- [The task] Reproduce every item below verbatim, line by line, without changing any character, spacing, or order.

BEGIN Working data

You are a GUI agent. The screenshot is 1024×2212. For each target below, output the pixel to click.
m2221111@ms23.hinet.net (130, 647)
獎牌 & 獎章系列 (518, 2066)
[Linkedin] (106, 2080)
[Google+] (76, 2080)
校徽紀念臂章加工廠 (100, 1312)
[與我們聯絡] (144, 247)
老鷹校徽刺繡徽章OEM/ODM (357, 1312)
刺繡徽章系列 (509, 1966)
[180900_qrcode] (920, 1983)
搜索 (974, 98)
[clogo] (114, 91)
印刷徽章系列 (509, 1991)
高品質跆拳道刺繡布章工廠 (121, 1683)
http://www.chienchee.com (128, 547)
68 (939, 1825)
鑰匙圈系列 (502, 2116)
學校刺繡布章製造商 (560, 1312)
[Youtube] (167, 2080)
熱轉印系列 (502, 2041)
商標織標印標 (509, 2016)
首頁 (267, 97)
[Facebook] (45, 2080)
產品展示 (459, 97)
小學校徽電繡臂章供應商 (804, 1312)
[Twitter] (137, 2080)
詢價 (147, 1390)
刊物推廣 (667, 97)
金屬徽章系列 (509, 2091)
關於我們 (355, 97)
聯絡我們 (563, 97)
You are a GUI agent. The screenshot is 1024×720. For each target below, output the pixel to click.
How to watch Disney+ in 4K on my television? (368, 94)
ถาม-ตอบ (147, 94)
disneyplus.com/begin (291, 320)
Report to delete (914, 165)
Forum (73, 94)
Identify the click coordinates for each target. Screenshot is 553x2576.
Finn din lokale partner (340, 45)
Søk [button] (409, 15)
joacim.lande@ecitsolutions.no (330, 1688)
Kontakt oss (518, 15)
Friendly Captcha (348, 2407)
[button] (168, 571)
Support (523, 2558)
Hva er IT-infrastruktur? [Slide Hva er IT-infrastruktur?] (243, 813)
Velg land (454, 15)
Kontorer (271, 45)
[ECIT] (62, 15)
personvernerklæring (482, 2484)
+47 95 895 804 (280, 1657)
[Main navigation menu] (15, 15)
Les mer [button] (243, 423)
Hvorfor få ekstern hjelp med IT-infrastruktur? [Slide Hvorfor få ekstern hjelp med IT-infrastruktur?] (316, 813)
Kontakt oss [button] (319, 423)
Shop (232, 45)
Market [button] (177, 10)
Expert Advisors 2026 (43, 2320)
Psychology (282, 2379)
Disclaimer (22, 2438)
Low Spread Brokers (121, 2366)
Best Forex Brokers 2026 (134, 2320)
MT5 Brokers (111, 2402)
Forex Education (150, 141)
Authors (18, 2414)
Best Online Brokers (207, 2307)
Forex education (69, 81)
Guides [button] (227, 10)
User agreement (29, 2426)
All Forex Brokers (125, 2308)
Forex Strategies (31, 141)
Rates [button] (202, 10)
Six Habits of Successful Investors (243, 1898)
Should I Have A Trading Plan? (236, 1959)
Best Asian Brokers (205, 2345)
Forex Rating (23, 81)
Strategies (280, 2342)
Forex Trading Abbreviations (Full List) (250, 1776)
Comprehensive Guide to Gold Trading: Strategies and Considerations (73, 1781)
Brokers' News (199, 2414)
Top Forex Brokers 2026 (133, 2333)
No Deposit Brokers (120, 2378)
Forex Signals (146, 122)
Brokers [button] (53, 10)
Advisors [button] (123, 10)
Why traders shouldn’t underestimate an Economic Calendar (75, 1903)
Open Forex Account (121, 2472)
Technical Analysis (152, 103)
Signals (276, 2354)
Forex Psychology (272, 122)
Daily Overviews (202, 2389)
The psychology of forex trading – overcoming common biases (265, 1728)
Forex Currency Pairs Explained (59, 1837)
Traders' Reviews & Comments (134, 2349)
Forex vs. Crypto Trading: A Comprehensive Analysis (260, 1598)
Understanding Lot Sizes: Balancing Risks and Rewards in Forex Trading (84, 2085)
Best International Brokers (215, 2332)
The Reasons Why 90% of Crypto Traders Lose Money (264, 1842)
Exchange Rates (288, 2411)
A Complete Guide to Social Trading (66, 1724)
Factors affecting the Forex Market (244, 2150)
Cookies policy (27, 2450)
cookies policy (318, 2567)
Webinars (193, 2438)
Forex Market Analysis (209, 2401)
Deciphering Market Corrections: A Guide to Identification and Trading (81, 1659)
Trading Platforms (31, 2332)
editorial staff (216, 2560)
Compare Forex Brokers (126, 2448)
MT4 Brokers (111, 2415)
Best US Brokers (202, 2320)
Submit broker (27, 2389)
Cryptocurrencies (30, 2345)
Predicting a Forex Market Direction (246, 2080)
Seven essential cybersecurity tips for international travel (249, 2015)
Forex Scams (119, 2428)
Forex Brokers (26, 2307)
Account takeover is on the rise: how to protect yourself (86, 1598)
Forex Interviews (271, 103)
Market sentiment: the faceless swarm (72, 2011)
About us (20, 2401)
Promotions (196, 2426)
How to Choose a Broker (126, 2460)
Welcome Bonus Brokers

END Working data

- [Written solution]
You are a GUI agent. The screenshot is 1024×2212. For each target below, output the pixel to click.
m2221111@ms23.hinet.net (130, 647)
獎牌 & 獎章系列 (518, 2066)
[Linkedin] (106, 2080)
[Google+] (76, 2080)
校徽紀念臂章加工廠 (100, 1312)
[與我們聯絡] (144, 247)
老鷹校徽刺繡徽章OEM/ODM (357, 1312)
刺繡徽章系列 (509, 1966)
[180900_qrcode] (920, 1983)
搜索 (974, 98)
[clogo] (114, 91)
印刷徽章系列 (509, 1991)
高品質跆拳道刺繡布章工廠 (121, 1683)
http://www.chienchee.com (128, 547)
68 (939, 1825)
鑰匙圈系列 (502, 2116)
學校刺繡布章製造商 (560, 1312)
[Youtube] (167, 2080)
熱轉印系列 (502, 2041)
商標織標印標 (509, 2016)
首頁 (267, 97)
[Facebook] (45, 2080)
產品展示 (459, 97)
小學校徽電繡臂章供應商 (804, 1312)
[Twitter] (137, 2080)
詢價 (147, 1390)
刊物推廣 (667, 97)
金屬徽章系列 (509, 2091)
關於我們 (355, 97)
聯絡我們 (563, 97)
You are a GUI agent. The screenshot is 1024×720. For each target below, output the pixel to click.
How to watch Disney+ in 4K on my television? (368, 94)
ถาม-ตอบ (147, 94)
disneyplus.com/begin (291, 320)
Report to delete (914, 165)
Forum (73, 94)
Identify the click coordinates for each target. Screenshot is 553x2576.
Finn din lokale partner (340, 45)
Søk [button] (409, 15)
joacim.lande@ecitsolutions.no (330, 1688)
Kontakt oss (518, 15)
Friendly Captcha (348, 2407)
[button] (168, 571)
Support (523, 2558)
Hva er IT-infrastruktur? [Slide Hva er IT-infrastruktur?] (243, 813)
Velg land (454, 15)
Kontorer (271, 45)
[ECIT] (62, 15)
personvernerklæring (482, 2484)
+47 95 895 804 (280, 1657)
[Main navigation menu] (15, 15)
Les mer [button] (243, 423)
Hvorfor få ekstern hjelp med IT-infrastruktur? [Slide Hvorfor få ekstern hjelp med IT-infrastruktur?] (316, 813)
Kontakt oss [button] (319, 423)
Shop (232, 45)
Market [button] (177, 10)
Expert Advisors 2026 (43, 2320)
Psychology (282, 2379)
Disclaimer (22, 2438)
Low Spread Brokers (121, 2366)
Best Forex Brokers 2026 (134, 2320)
MT5 Brokers (111, 2402)
Forex Education (150, 141)
Authors (18, 2414)
Best Online Brokers (207, 2307)
Forex education (69, 81)
Guides [button] (227, 10)
User agreement (29, 2426)
All Forex Brokers (125, 2308)
Forex Strategies (31, 141)
Rates [button] (202, 10)
Six Habits of Successful Investors (243, 1898)
Should I Have A Trading Plan? (236, 1959)
Best Asian Brokers (205, 2345)
Forex Rating (23, 81)
Strategies (280, 2342)
Forex Trading Abbreviations (Full List) (250, 1776)
Comprehensive Guide to Gold Trading: Strategies and Considerations (73, 1781)
Brokers' News (199, 2414)
Top Forex Brokers 2026 (133, 2333)
No Deposit Brokers (120, 2378)
Forex Signals (146, 122)
Brokers [button] (53, 10)
Advisors [button] (123, 10)
Why traders shouldn’t underestimate an Economic Calendar (75, 1903)
Open Forex Account (121, 2472)
Technical Analysis (152, 103)
Signals (276, 2354)
Forex Psychology (272, 122)
Daily Overviews (202, 2389)
The psychology of forex trading – overcoming common biases (265, 1728)
Forex Currency Pairs Explained (59, 1837)
Traders' Reviews & Comments (134, 2349)
Forex vs. Crypto Trading: A Comprehensive Analysis (260, 1598)
Understanding Lot Sizes: Balancing Risks and Rewards in Forex Trading (84, 2085)
Best International Brokers (215, 2332)
The Reasons Why 90% of Crypto Traders Lose Money (264, 1842)
Exchange Rates (288, 2411)
A Complete Guide to Social Trading (66, 1724)
Factors affecting the Forex Market (244, 2150)
Cookies policy (27, 2450)
cookies policy (318, 2567)
Webinars (193, 2438)
Forex Market Analysis (209, 2401)
Deciphering Market Corrections: A Guide to Identification and Trading (81, 1659)
Trading Platforms (31, 2332)
editorial staff (216, 2560)
Compare Forex Brokers (126, 2448)
MT4 Brokers (111, 2415)
Best US Brokers (202, 2320)
Submit broker (27, 2389)
Cryptocurrencies (30, 2345)
Predicting a Forex Market Direction (246, 2080)
Seven essential cybersecurity tips for international travel (249, 2015)
Forex Scams (119, 2428)
Forex Brokers (26, 2307)
Account takeover is on the rise: how to protect yourself (86, 1598)
Forex Interviews (271, 103)
Market sentiment: the faceless swarm (72, 2011)
About us (20, 2401)
Promotions (196, 2426)
How to Choose a Broker (126, 2460)
Welcome Bonus Brokers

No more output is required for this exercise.